By her daughter, Sarah Dhanjal

It is with great sadness that I report the death of my mother, Beryl Suitters Dhanjal on March 7th 2016. The family felt it important to inform the institutions she had played a part in. On calling IPPF I was pleased to hear that Mum's work is still important to the movement she contributed to.

Beryl worked at IPPF from 1966 to 1970. She worked as the organisation's Librarian/Information Officer and Researcher, during which time she organised an exhibition held at the University of Chile for the 8th Conference of IPPF Santiago, Chile, 9-15 April in 1967.

Beryl Suitters DhanjalHer work took her to the Indian subcontinent, of which she became very fond. She spoke of an elephant which gave out condoms as part of the outreach work she was involved in there. Beryl co-wrote The Fight for Acceptance: A history of contraception with Clive Woods in 1970. She went freelance in 1971 when she was commissioned to write a history of the IPPF. Mum’s first book as sole author (she always wanted to be a writer) was Be Brave and Angry published in 1973. This took her away from her new home and husband in Southall, researching in America where she became good friends with Blanche Horowitz whom I remember visiting us during my childhood. As Mum noted in her foreword to the book the title came from Elise Ottesen-Jensen, whom she affectionately referred to as Ottar, "a quotation from a Norwegian poet Henrik Wergeland". We are touched to hear that this sentiment still holds true in IPPF today. A leather bound copy sits on a bookcase in our study, signed by IPPF luminaries including Lady Rama Rau, Rufus Day, Avabai Wadia, Constance Goh, Lady Vera Houghton and Shidzue Kato.
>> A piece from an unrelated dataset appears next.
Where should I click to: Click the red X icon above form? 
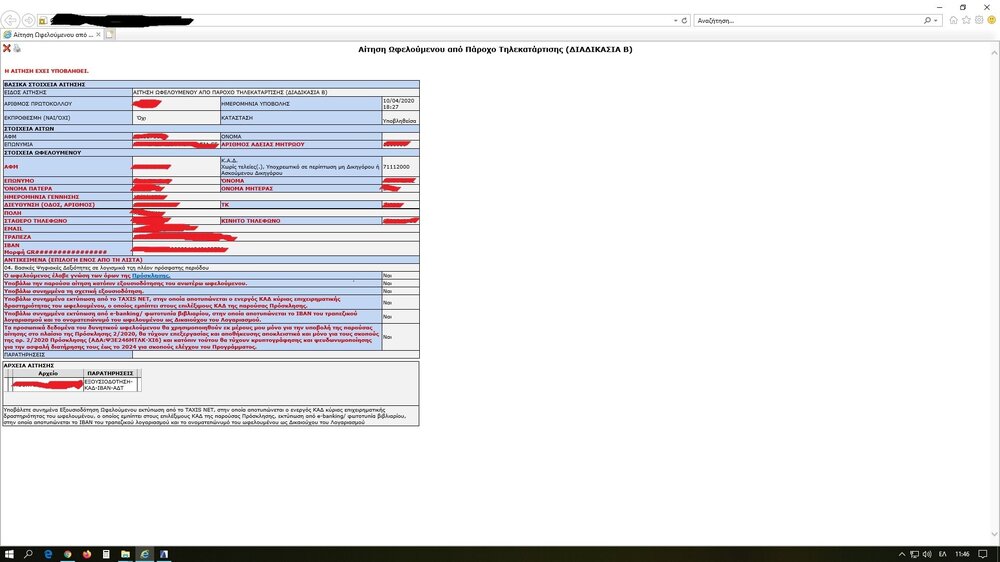tap(7, 48)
After IPPF, Mum decided to explore her interest in the Indian subcontinent further by embarking on a degree at SOAS alongside community work in Southall. She took the chance to learn about anything and everything, focussing on anthropology, Indian history and art, becoming fluent in Punjabi but also dropping into lectures on archaeology. She once told of the students' disappointment in finding that a lecture on penis sheaths by the late Prof Peter Ucko (later my employer) was about anthropological fieldwork and not a new condom machine for the union. Her wicked sense of humour and thirst for knowledge was always strong.
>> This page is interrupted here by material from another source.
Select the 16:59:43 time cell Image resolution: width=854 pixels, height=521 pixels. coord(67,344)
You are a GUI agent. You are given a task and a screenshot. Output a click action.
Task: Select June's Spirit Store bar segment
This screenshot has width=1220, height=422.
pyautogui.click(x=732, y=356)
Having had to put her daughter up for adoption in the early 60s, Mum went on to raise a family in the 1980s. She juggled motherhood with Punjabi-English translation, university level lecturing on world religions and later worked in adult education and ESOL. Alongside she wrote dual language fiction and reference books for children, and contributed to two series on world religions and several travel guides, including a best-selling guide to Pakistan. Her wanderlust, curiosity and courage were always remarkable.
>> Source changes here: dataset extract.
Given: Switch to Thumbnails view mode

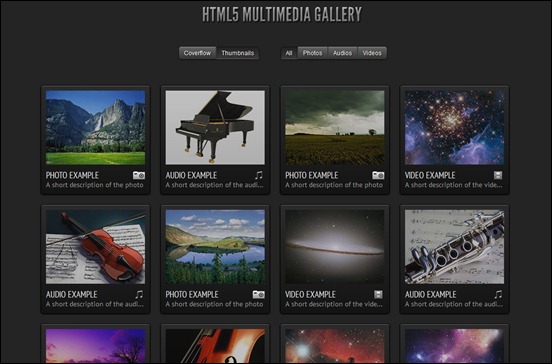Looking at the screenshot, I should [238, 53].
Her final illness was short and painless. She also leaves behind my father, Amarjit Singh Dhanjal, my brother Ben, my sister Nikki and through her a granddaughter, Francesca, to whom she will always be Granny Awesome. The funeral took place on Tuesday 22nd March at Hanworth Crematorium. The laughter and chatter outweighed the tears, which was a befitting tribute to my strong, imposing, witty, intelligent, provocative, "Brave and Angry" mother.